Our implementation uses Node.js' asynchronous behaviour to create a non-blocking API for CloudConvert – allowing you to convert files into hundreds of different formats.

Further Reading: For the following, please see the example in example which uses Angular.js and Socket.IO.

You first need your file which you're going to convert. We instantiate a new CloudConvert object per conversion task – passing in the path to your YAML configuration. By using the convert method we tell the API where our file resides.

var $task = new CloudConvert(config).convert(filePath);

Afterwards we need to tell the API what the current format of our file is, and which format we'd like to convert it into.

$task.from('jpg').into('png');

We can then begin the conversion process with the process method.

$task.process();

However, because Node.js is entirely asynchronous, none of the aforementioned methods return anything about the status – that's where the callbacks come into play!

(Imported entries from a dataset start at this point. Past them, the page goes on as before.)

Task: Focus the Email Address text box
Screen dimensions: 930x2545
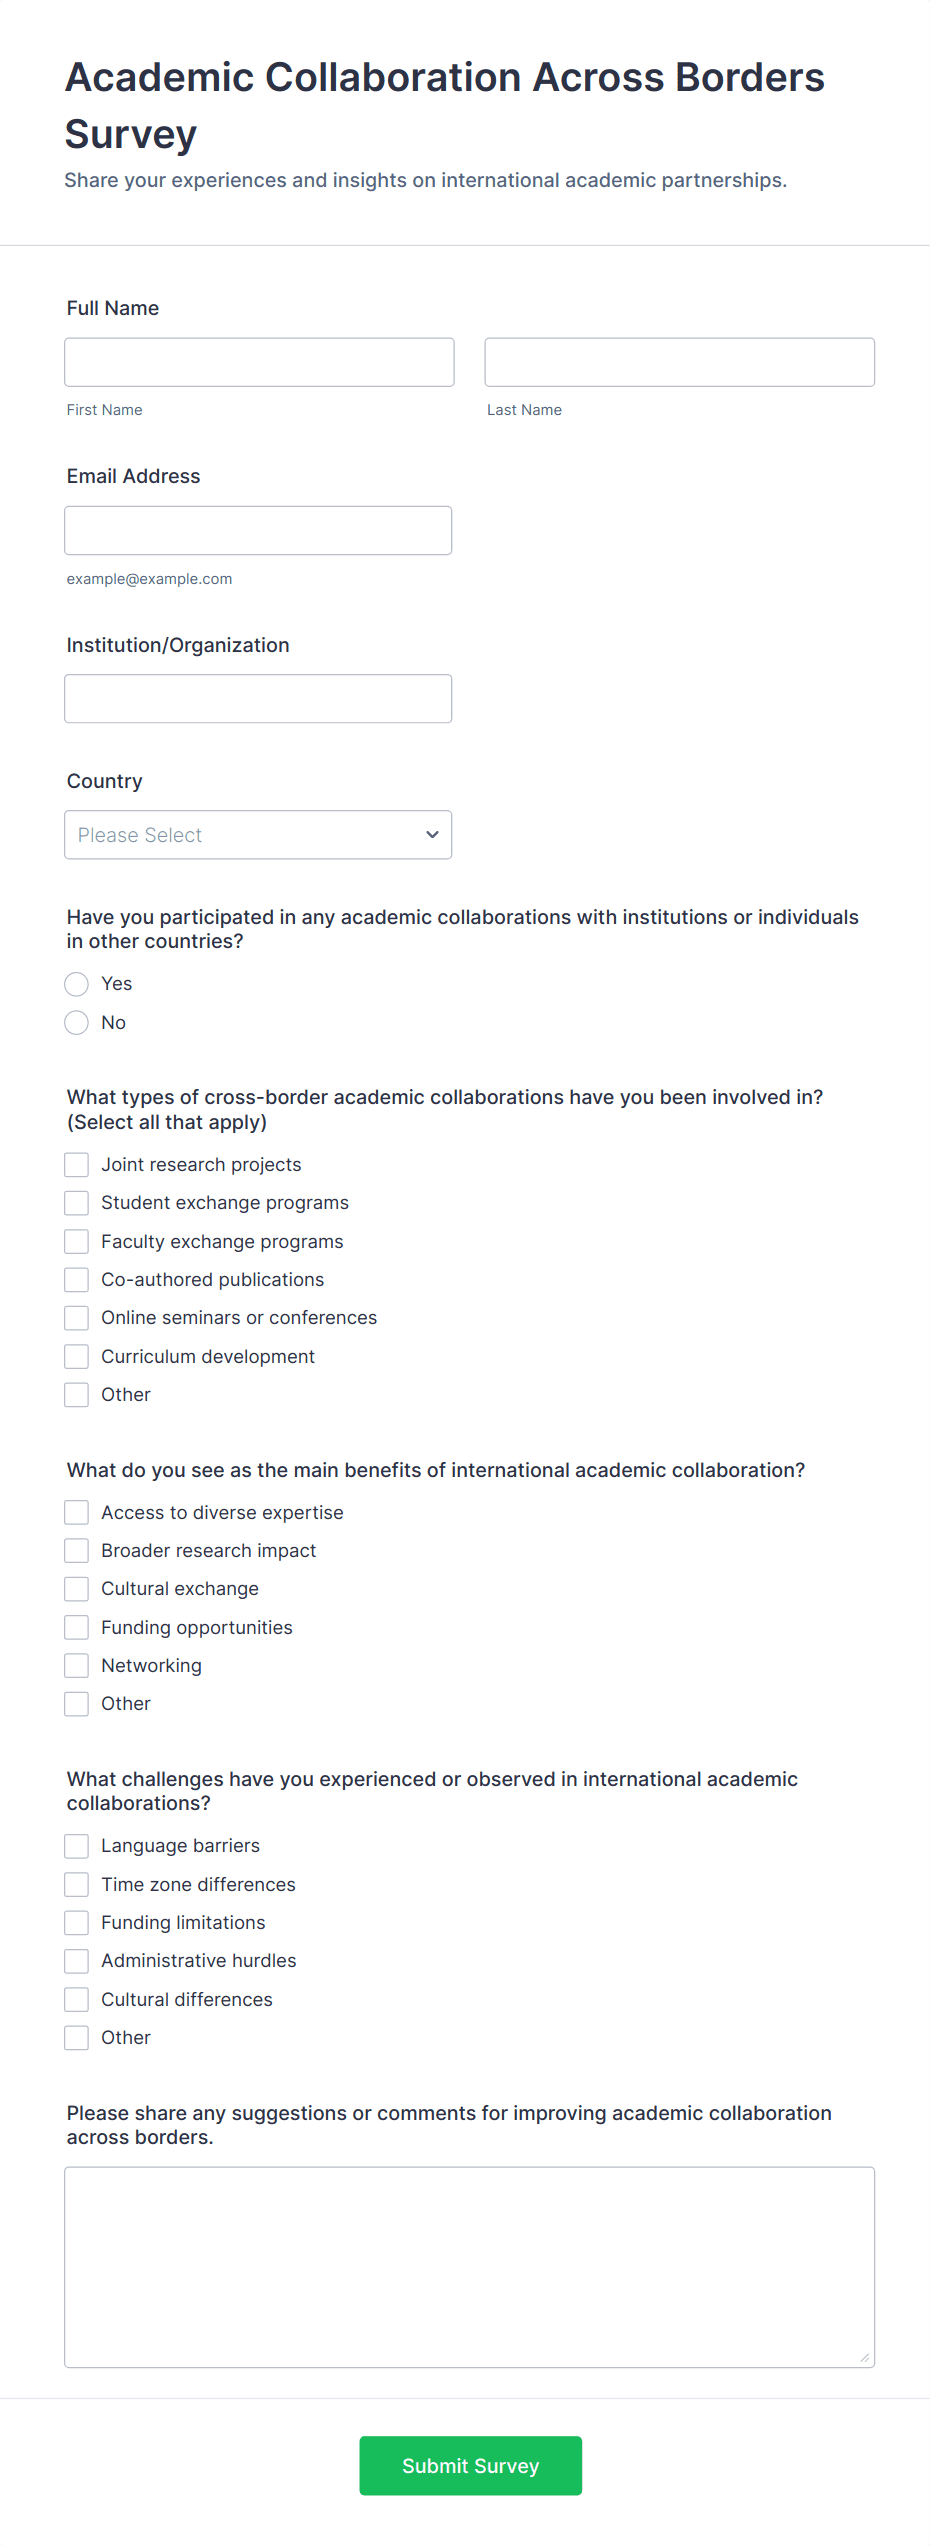Action: point(258,530)
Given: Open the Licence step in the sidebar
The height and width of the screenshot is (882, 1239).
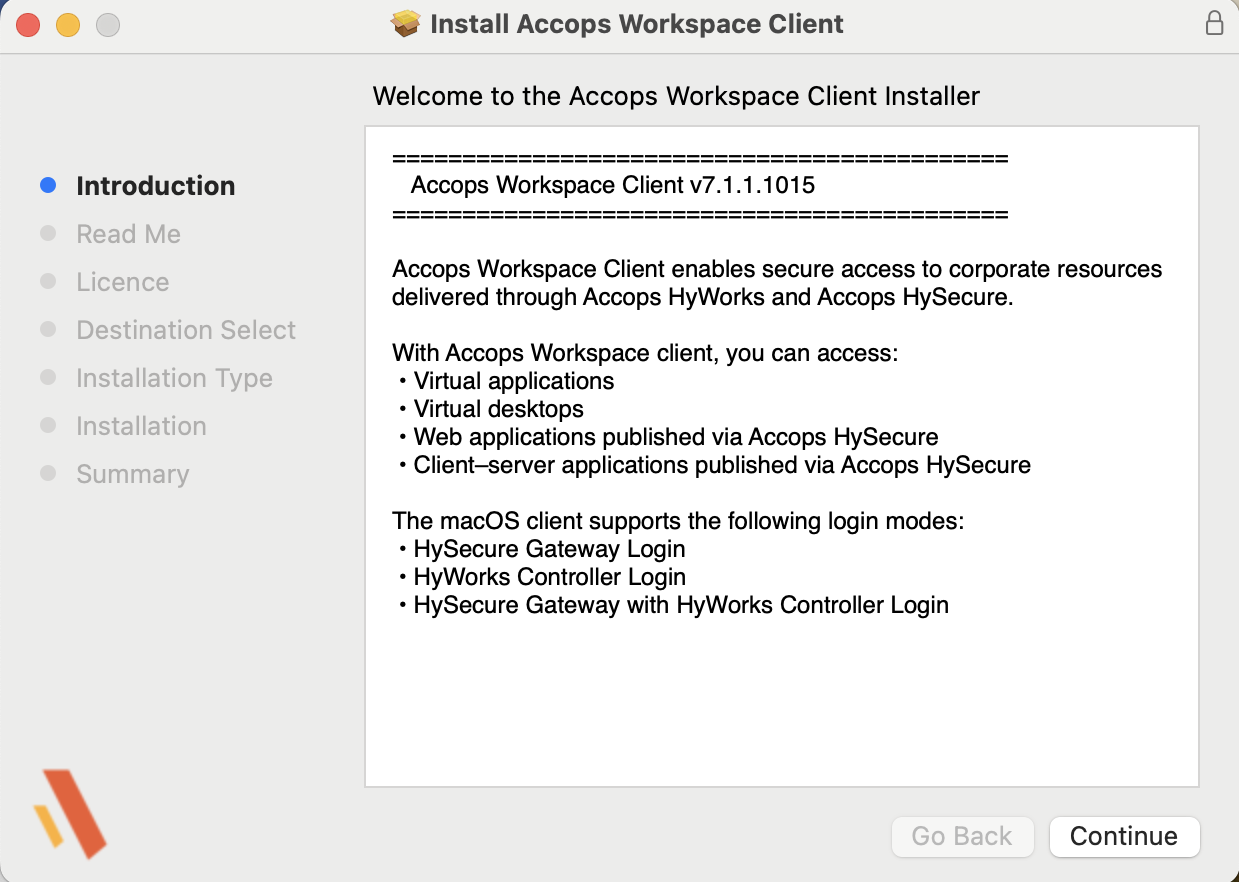Looking at the screenshot, I should coord(122,282).
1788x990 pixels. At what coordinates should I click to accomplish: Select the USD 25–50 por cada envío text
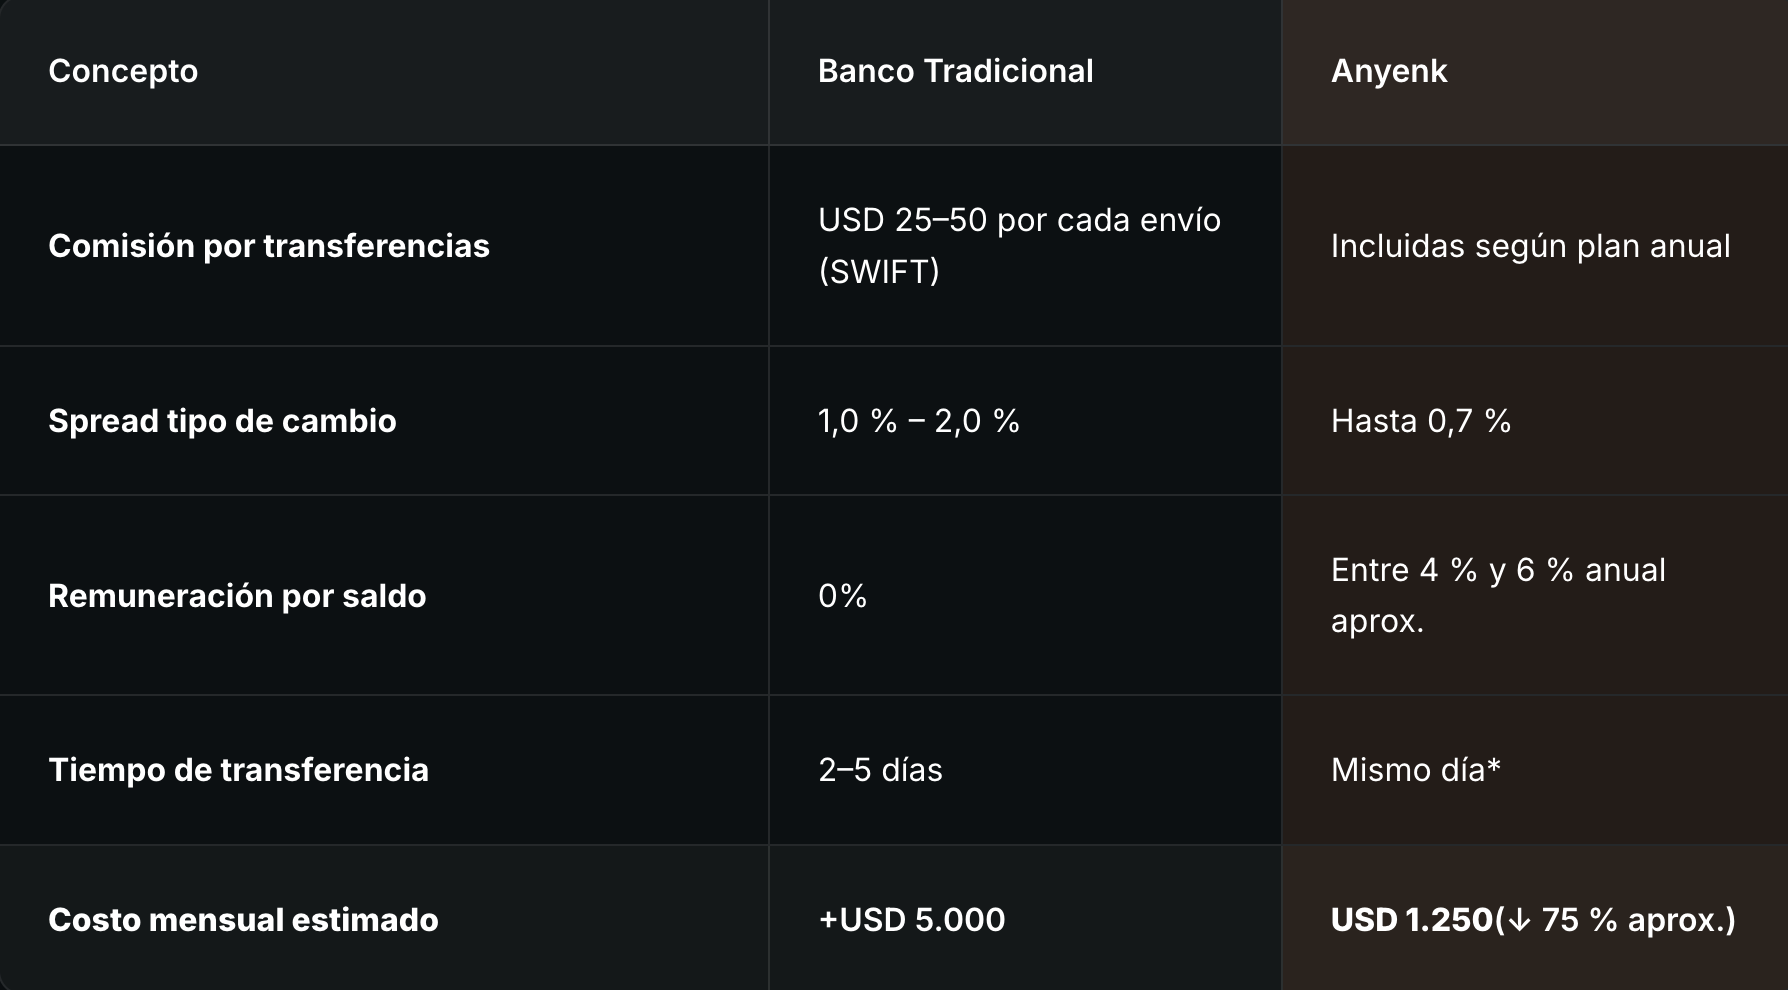coord(1018,220)
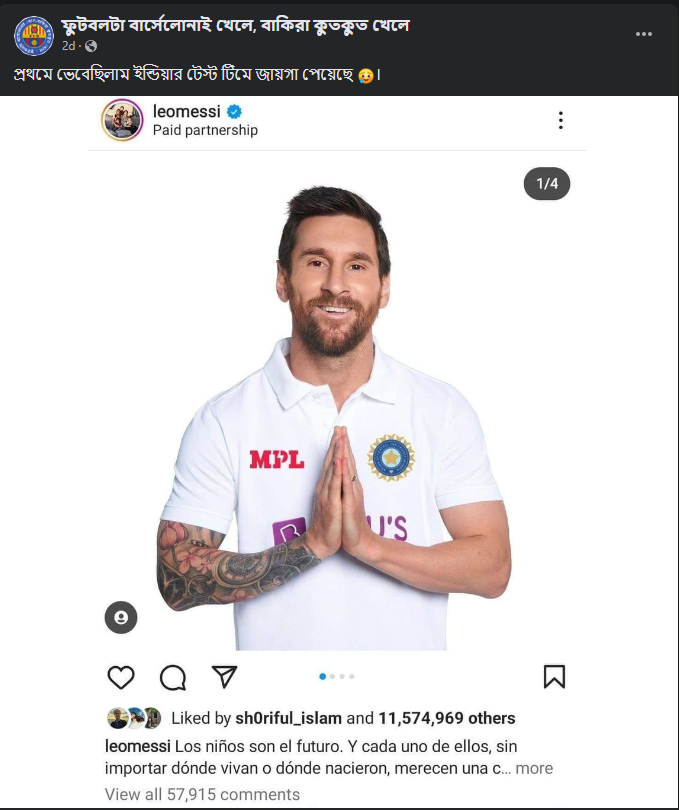Click the tagged people icon on photo
679x810 pixels.
[121, 617]
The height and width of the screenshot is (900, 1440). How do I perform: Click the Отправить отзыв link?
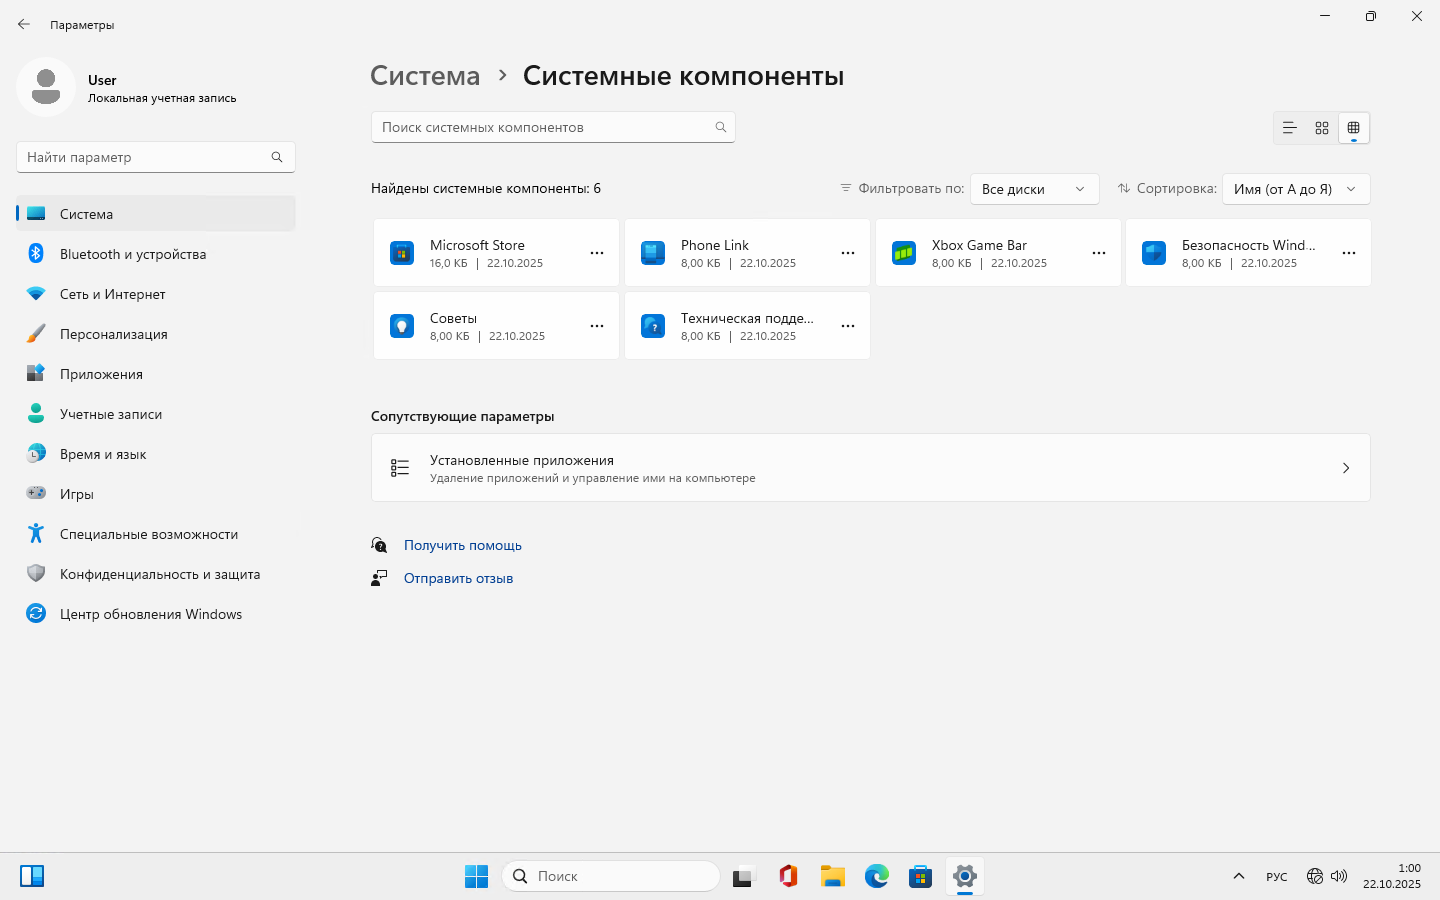click(458, 578)
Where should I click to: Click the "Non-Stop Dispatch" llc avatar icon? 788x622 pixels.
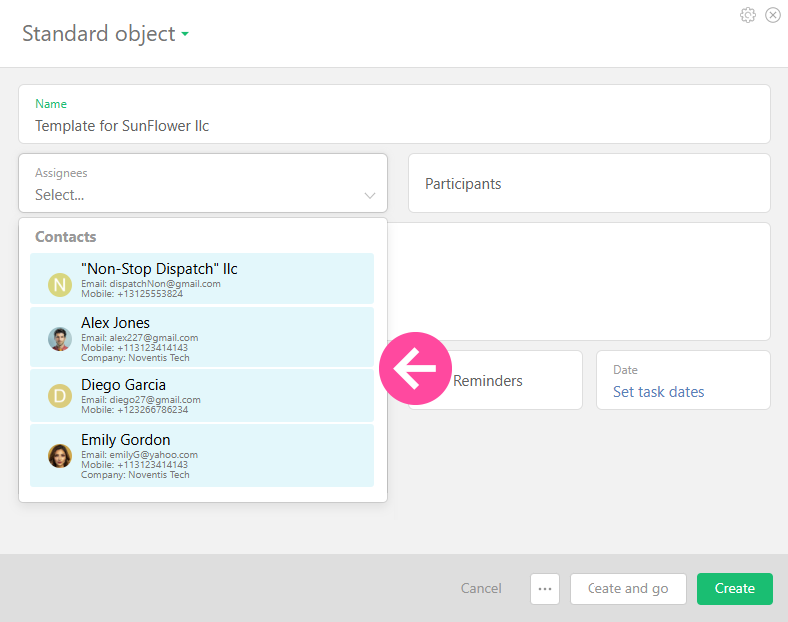pos(60,284)

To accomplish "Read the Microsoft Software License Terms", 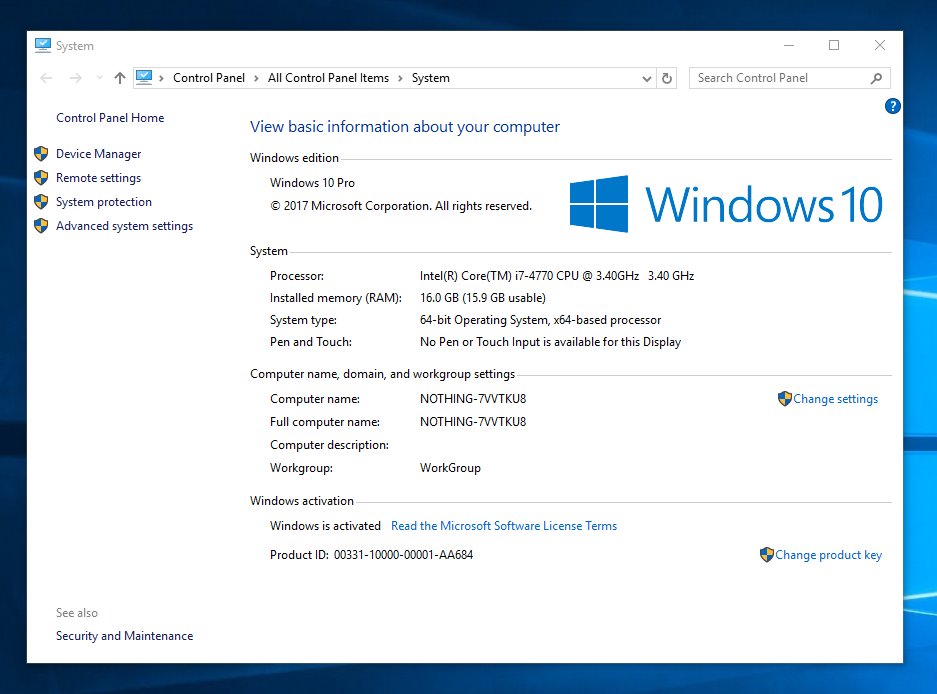I will point(504,526).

We define a handful of callbacks, all of which can be setup with when(observerName, method, interval) – where interval only applies to one callback.

  • when('uploading', ...) – once when uploading has begun;
  • when('uploaded', ...) – once when the file has been uploaded;
  • when('converting', ..., 2500) – every 2,500 milliseconds with conversion status;
  • when('finished', ...) – once after the conversion has finished;
  • when('error', ...) – once when an error occurs;

All of these are optional and pass through useful data in their arguments.

$task.when('uploading', function(data) {
    console.log("We're uploading our file...");
});

Errors: For a list of possible errors, please refer to the _errorCodes object in CloudConvert.prototype.

When the processing has finished and the finished observer has been invoked, you have all you need to continue. For example, you could download the file from the CloudConvert servers by inspecting the data object in the callback.

$task.when('finished', function(data) {
    console.log("Let's download " + data.output.url);
});

For further information about the CloudConvert API, please take a look at their API documentation.

Putting it all together we can chain our methods:

var config  = __dirname + '/config.yml',
    file    = __dirname + '/uploaded-files/Rio.jpg';

var $task   = new CloudConvert(config).convert(file).from('jpg').into('png').process();

YAML Configuration

We keep the API key separate from the codebase – your YAML config must contain your API key obtained from CloudConvert.

apiKey: 123456789

Please refer to the config.yml.example file in example. When you instantiate a new CloudConvert task, pass in the path to your YAML config.

// Current path plus "config.yml".
var $config = __dirname + '/config.yml',
    $task   = new CloudConvert($config);

Contributions

All contributions are welcome subject to the necessary Jasmine tests, and will be rewarded with a Cheshire Cat smile!